> Brief
Repeat exactly, please, the lines that begin at the start of the listing and end at the line holding "The width and height of the screenshot is (1568, 740).".

··········

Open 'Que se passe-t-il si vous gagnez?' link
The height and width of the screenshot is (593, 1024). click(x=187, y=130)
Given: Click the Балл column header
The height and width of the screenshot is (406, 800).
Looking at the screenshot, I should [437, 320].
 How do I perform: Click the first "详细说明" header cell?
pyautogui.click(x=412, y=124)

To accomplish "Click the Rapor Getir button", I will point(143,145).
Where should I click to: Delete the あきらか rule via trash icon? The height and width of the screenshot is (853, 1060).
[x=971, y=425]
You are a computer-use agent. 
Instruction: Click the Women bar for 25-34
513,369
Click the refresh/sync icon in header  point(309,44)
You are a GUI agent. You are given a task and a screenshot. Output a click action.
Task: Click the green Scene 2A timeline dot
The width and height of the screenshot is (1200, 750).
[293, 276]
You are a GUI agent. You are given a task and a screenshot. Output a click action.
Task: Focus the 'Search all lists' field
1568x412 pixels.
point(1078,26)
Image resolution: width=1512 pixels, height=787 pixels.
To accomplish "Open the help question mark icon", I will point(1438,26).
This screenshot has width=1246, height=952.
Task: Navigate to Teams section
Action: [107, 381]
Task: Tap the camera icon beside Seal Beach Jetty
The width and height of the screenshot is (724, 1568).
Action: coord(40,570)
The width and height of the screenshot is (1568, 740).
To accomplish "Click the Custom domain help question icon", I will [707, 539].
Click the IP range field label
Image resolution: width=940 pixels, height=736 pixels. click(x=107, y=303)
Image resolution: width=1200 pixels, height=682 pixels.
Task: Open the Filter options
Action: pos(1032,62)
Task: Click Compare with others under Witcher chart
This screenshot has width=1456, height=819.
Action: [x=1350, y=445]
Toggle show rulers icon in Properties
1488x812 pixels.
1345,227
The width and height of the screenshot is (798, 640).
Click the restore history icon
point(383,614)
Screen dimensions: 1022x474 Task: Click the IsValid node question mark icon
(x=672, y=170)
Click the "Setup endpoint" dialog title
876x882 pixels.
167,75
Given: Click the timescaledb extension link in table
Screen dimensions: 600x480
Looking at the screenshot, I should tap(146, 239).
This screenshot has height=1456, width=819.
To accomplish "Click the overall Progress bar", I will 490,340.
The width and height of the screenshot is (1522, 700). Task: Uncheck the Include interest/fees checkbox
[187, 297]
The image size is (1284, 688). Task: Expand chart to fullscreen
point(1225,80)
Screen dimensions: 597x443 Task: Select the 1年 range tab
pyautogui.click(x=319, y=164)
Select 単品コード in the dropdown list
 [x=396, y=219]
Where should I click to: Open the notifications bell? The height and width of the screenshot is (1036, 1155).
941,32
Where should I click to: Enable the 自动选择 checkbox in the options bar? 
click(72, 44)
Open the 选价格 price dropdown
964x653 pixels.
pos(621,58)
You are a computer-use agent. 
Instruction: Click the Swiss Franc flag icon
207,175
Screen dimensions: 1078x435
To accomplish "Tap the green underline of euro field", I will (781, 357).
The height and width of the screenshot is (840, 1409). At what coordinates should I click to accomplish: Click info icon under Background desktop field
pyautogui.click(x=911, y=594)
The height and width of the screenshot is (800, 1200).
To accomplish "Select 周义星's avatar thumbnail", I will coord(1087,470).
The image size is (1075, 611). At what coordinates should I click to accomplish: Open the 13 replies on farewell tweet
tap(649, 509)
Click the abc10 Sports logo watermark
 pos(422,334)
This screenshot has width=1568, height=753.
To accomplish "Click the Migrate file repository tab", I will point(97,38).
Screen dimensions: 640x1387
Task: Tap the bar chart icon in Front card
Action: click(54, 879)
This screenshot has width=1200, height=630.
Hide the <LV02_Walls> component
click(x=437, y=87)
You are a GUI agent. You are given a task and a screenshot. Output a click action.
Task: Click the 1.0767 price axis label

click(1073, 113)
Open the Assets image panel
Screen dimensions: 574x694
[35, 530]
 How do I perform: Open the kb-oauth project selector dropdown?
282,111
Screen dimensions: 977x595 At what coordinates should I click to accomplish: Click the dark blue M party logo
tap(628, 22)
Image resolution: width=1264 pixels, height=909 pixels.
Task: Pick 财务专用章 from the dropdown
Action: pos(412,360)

··········

> Written response
Open 'Que se passe-t-il si vous gagnez?' link
The height and width of the screenshot is (593, 1024). click(x=187, y=130)
Given: Click the Балл column header
The height and width of the screenshot is (406, 800).
Looking at the screenshot, I should [437, 320].
 How do I perform: Click the first "详细说明" header cell?
pyautogui.click(x=412, y=124)

To accomplish "Click the Rapor Getir button", I will point(143,145).
Where should I click to: Delete the あきらか rule via trash icon? The height and width of the screenshot is (853, 1060).
[x=971, y=425]
You are a computer-use agent. 
Instruction: Click the Women bar for 25-34
513,369
Click the refresh/sync icon in header  point(309,44)
You are a GUI agent. You are given a task and a screenshot. Output a click action.
Task: Click the green Scene 2A timeline dot
The width and height of the screenshot is (1200, 750).
[293, 276]
You are a GUI agent. You are given a task and a screenshot. Output a click action.
Task: Focus the 'Search all lists' field
1568x412 pixels.
point(1078,26)
Image resolution: width=1512 pixels, height=787 pixels.
To accomplish "Open the help question mark icon", I will point(1438,26).
This screenshot has width=1246, height=952.
Task: Navigate to Teams section
Action: [107, 381]
Task: Tap the camera icon beside Seal Beach Jetty
The width and height of the screenshot is (724, 1568).
Action: coord(40,570)
The width and height of the screenshot is (1568, 740).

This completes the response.